Review: WhiteNile Systems KillerSudoku
On August 1, 2008, iLounge published iPhone Gems: Every Sudoku Game, Reviewed, a feature article looking at 23 different Sudoku releases for the iPhone OS. This review focuses on KillerSudoku ($5) by WhiteNile Systems; you can read the full article, with screenshots of all of the games together, through the link above. A collective screenshot below shows you some of the other Sudoku interfaces you can expect to find in these titles.
If you’re reading this article, you probably already know that Sudoku is a one-screen puzzle game based upon a 9-by-9 grid that’s partially filled with numbers. The objective is to fill the empty spaces of the grid with single digit numbers so that the same digit does not appear twice on any horizontal or vertical line. Additionally, the same number should not appear twice in any of nine 3-by-3 mini grids on the screen.
iLounge’s top-ranked Sudoku games are ones that offered fully-functional renditions of the game, with impressive interfaces, bonus features, user customization, and pricing as of the time we tested them. The fewer of these features a given game had, the lower it rated. While updates to these games may well be released over time, and their features may change, we couldn’t wait around forever for bad or so-so titles to catch up with ones that were already good or great.

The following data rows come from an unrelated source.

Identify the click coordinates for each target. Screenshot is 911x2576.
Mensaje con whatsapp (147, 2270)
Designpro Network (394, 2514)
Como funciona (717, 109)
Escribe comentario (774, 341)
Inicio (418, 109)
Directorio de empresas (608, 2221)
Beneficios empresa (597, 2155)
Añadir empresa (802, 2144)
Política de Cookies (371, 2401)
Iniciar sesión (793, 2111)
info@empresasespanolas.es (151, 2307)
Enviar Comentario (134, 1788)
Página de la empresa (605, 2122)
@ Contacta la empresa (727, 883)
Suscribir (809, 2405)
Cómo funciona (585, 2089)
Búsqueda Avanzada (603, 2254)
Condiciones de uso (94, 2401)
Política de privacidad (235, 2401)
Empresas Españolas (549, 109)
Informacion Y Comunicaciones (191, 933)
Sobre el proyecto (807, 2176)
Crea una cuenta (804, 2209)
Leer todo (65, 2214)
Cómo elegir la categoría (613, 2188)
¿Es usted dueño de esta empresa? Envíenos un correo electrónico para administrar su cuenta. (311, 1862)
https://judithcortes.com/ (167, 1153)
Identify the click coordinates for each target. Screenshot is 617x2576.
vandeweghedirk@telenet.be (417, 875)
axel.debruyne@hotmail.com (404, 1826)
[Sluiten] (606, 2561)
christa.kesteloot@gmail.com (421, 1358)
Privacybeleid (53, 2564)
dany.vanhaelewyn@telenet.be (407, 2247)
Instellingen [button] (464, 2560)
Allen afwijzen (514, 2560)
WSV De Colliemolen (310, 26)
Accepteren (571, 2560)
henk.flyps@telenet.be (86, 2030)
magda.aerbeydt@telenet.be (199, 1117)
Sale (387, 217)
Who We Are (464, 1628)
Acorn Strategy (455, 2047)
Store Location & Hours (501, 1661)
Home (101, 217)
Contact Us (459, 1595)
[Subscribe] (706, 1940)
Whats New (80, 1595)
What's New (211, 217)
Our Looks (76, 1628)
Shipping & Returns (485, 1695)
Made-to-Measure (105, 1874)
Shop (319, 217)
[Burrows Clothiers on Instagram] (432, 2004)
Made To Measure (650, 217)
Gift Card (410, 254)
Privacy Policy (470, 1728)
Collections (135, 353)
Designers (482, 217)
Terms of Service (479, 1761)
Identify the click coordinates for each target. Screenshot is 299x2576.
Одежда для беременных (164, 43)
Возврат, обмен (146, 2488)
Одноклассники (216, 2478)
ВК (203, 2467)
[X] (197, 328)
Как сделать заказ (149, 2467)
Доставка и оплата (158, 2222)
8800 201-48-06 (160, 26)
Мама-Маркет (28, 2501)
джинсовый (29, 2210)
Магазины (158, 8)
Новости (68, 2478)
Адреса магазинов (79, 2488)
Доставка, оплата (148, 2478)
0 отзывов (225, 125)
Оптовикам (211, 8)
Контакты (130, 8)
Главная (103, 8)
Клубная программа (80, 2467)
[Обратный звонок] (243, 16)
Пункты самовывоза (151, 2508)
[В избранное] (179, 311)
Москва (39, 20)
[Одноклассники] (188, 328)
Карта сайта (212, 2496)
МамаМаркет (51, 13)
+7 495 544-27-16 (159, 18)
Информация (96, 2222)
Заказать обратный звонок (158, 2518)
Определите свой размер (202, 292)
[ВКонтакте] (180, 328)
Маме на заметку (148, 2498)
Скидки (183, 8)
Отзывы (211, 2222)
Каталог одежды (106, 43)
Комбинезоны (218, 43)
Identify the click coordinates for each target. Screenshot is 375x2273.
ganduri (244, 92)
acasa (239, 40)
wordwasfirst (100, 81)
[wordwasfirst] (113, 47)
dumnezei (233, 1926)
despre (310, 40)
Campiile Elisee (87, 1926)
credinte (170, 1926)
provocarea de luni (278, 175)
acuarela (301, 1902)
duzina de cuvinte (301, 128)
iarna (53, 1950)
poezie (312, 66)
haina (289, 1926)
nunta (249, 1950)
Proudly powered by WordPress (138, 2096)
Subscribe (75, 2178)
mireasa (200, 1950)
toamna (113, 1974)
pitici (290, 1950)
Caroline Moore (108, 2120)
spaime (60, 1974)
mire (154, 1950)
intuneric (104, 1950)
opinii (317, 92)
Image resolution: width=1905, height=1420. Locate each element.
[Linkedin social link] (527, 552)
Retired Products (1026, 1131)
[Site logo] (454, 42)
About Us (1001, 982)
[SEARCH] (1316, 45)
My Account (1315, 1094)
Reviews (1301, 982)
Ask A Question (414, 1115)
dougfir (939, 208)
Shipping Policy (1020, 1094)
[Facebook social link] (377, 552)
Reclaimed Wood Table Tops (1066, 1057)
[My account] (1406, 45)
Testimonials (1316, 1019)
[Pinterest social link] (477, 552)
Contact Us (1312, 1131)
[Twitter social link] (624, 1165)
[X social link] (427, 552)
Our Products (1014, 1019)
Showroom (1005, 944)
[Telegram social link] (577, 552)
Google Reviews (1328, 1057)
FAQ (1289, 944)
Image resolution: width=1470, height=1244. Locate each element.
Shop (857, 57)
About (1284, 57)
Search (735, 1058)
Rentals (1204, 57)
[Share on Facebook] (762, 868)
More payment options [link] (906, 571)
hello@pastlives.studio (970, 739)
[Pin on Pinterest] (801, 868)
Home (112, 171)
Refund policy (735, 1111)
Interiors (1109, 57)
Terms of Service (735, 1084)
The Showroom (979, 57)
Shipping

We originally described KillerSudoku as “the single most confusing Sudoku game we have tested,” but an update fixed the biggest issue—its initial inability to generate playable boards. Now KillerSudoku actually includes the two promised modes, Classic Sudoku and Killer Sudoku, along with the ability to save and open games, and solve newspaper sudoku puzzles. The Killer mode includes on-board tallies that impose additional rules on certain two- or three-unit parts of the grid. As before, no audio is included, and the help system isn’t extremely helpful.
Better than it was in its initial revision, and undoubtably aided by the Killer Sudoku variant, this is still a pretty limited game in terms of interface, and doesn’t currently provide possibility/pencil markings. At $5, it remains amongst the most expensive Sudoku titles out there, but needs a lot of work before it’ll be worth paying for at that price.